July 4th

Hamilton, the Musical

Today is July 4th, our Independence Day.

Thirty years ago, I’d be taking my son and daughter to the morning parade, to a local hot dog place for lunch, and then close out with the fireworks display on the Niagara River.

Today, I’m stuck in my Florida condominium, all my family out-of-town, restaurant dining and fireworks out of the question, as COVID-19 sweeps through Florida. So, what did I do today, patriotically?

I watched Hamilton on Disney Plus.

I’ve always wanted to see this famous play, but age and health issues have always made it out of reach. What a treat it was to see this magnificent musical translated to high definition 4K format, the multiple cameras and superior microphone systems making you feel you’re in the first row. If you have the Disney Plus streaming service, you’re in for a treat if you watch this movie.

It’s hard not to watch this movie about the founders of our country and not reflect on the unrest and racial animosity that plagues our nation today. What is the founder’s role in today’s unrest?

These men, Washington, Jefferson, Franklin, Adams, Hamilton, and Burr created a country ruled by law, set forth in the Declaration of Independence and Constitution, crafting documents that said: “All men are created equal, … and are entitled to life, liberty, and the pursuit of happiness.” These were lofty goals for a newly created country, and for that these men deserve our praise and eternal respect.
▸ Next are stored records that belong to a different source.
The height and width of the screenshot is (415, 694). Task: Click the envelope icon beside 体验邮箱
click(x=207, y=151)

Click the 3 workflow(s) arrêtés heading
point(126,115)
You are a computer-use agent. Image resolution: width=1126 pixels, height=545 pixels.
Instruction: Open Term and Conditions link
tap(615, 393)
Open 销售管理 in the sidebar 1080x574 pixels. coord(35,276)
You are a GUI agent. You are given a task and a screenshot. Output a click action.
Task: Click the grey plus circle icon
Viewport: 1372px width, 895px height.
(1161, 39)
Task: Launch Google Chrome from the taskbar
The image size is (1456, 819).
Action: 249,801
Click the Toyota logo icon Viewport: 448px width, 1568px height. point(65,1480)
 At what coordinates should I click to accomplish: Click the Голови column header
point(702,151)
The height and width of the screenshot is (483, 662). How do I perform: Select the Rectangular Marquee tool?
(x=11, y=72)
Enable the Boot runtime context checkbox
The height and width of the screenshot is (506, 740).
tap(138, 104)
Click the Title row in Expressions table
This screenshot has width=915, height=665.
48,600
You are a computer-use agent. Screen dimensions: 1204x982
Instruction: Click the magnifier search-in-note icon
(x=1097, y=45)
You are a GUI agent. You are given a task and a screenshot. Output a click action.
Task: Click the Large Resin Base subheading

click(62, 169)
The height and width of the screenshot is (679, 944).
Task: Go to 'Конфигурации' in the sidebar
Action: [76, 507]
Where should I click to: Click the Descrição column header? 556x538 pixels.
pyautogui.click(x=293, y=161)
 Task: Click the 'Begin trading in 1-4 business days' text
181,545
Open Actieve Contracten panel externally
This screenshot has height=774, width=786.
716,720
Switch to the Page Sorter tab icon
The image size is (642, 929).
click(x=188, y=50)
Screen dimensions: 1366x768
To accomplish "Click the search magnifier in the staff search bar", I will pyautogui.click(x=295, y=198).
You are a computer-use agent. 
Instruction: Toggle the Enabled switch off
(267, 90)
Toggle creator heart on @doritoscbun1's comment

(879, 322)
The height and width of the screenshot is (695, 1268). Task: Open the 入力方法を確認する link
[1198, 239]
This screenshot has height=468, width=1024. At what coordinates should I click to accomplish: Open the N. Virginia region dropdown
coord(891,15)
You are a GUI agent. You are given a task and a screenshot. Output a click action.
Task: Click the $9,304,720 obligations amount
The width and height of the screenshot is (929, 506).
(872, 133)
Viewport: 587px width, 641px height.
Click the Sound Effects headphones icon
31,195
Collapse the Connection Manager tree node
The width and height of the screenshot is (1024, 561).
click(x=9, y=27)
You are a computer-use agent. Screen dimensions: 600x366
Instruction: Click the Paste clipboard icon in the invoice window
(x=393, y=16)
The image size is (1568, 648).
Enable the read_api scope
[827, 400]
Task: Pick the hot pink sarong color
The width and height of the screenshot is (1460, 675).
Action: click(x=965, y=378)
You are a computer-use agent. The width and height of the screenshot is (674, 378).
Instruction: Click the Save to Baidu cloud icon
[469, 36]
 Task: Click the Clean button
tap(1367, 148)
That said, we should honest enough with ourselves to admit that some of these men did not practice what they preached. Some of them were slave owners.

“All men are created equal” did not apply to the Africans kidnapped from their homes, brought by arduous sea voyages to the colonies, sold like cattle, and forced to work with no rights whatsoever. The sins of our forefathers brought a ruinous civil war, the Jim Crow era, and today’s nascent white supremacy.

I’m not for pulling down any statues of Washington, Jefferson, Hamilton, and other founders. They put pen to paper creating an equal society. We should learn about their lives and honor their legacy for what they proposed.

At the same time, we need to redouble our efforts to create a truly equal society, where everybody has a shot, regardless of their ethnic heritage, color of their skin, religion, sexual preference, etc.

The founders were flawed. It does not dishonor them to fix things that they didn’t get right.